Go to the line with "The image size" in the records below, then output it and each following line exactly, up to and including the line with "Screen dimensions: 879x494". Skip pictures and add nothing.
____________________
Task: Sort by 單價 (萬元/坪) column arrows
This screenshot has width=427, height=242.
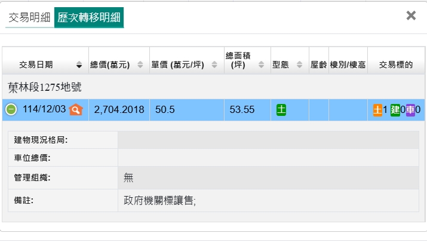Action: [x=214, y=65]
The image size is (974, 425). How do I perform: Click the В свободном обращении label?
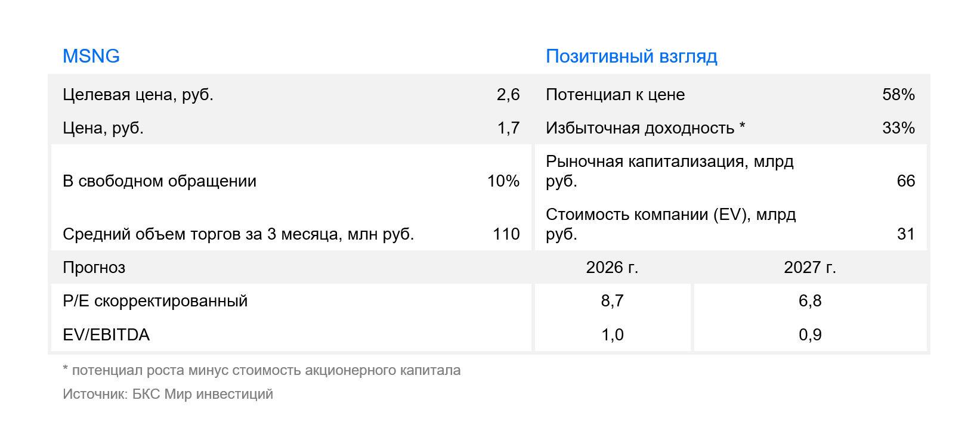click(159, 181)
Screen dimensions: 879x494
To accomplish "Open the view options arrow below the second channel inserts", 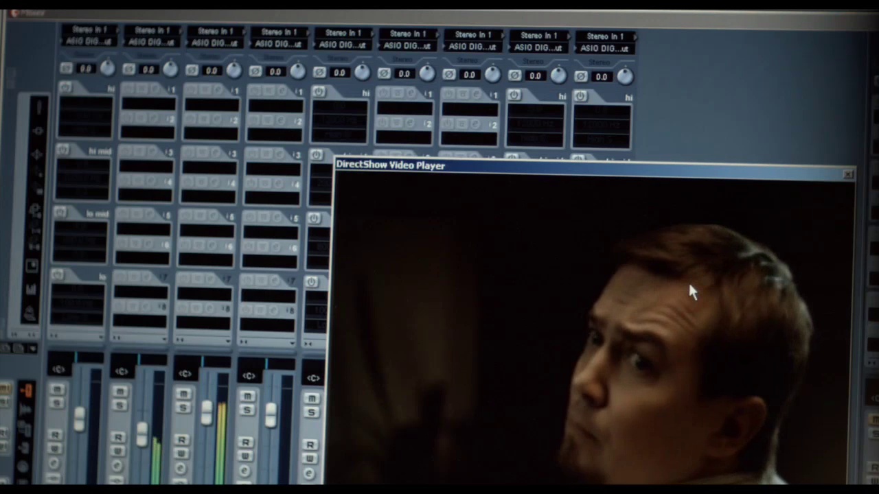I will tap(116, 338).
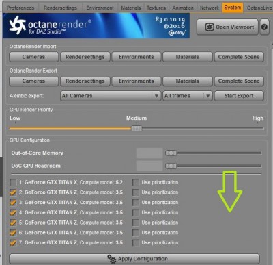Open the Materials tab
This screenshot has width=273, height=265.
(x=131, y=8)
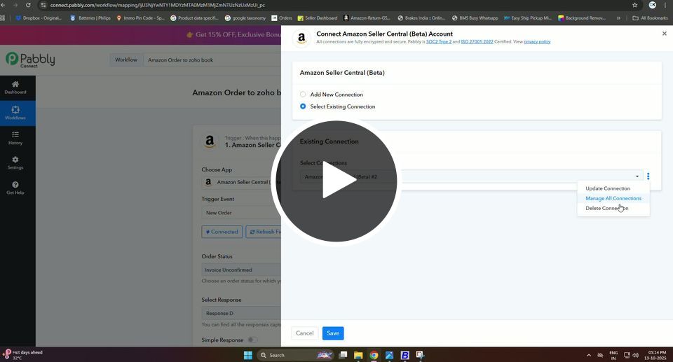Open the privacy policy link
The width and height of the screenshot is (673, 362).
tap(537, 42)
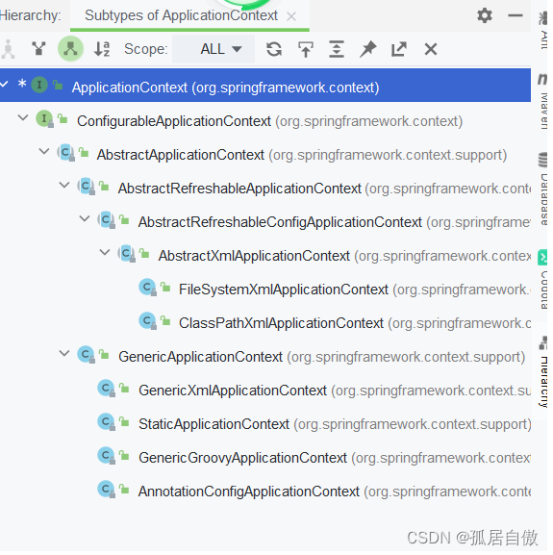This screenshot has width=553, height=555.
Task: Collapse the GenericApplicationContext node
Action: 64,353
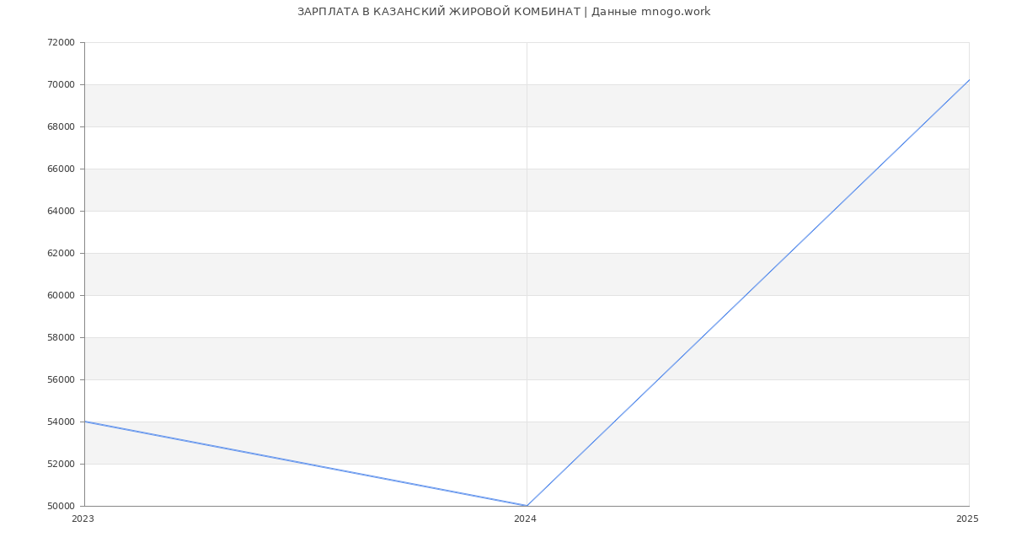The width and height of the screenshot is (1011, 548).
Task: Click the line's peak point at 2025
Action: coord(969,80)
____________________
* _YOUR RESPONSE_
The image size is (974, 425). How do I perform: Click the В свободном обращении label?
click(159, 181)
Screen dimensions: 879x494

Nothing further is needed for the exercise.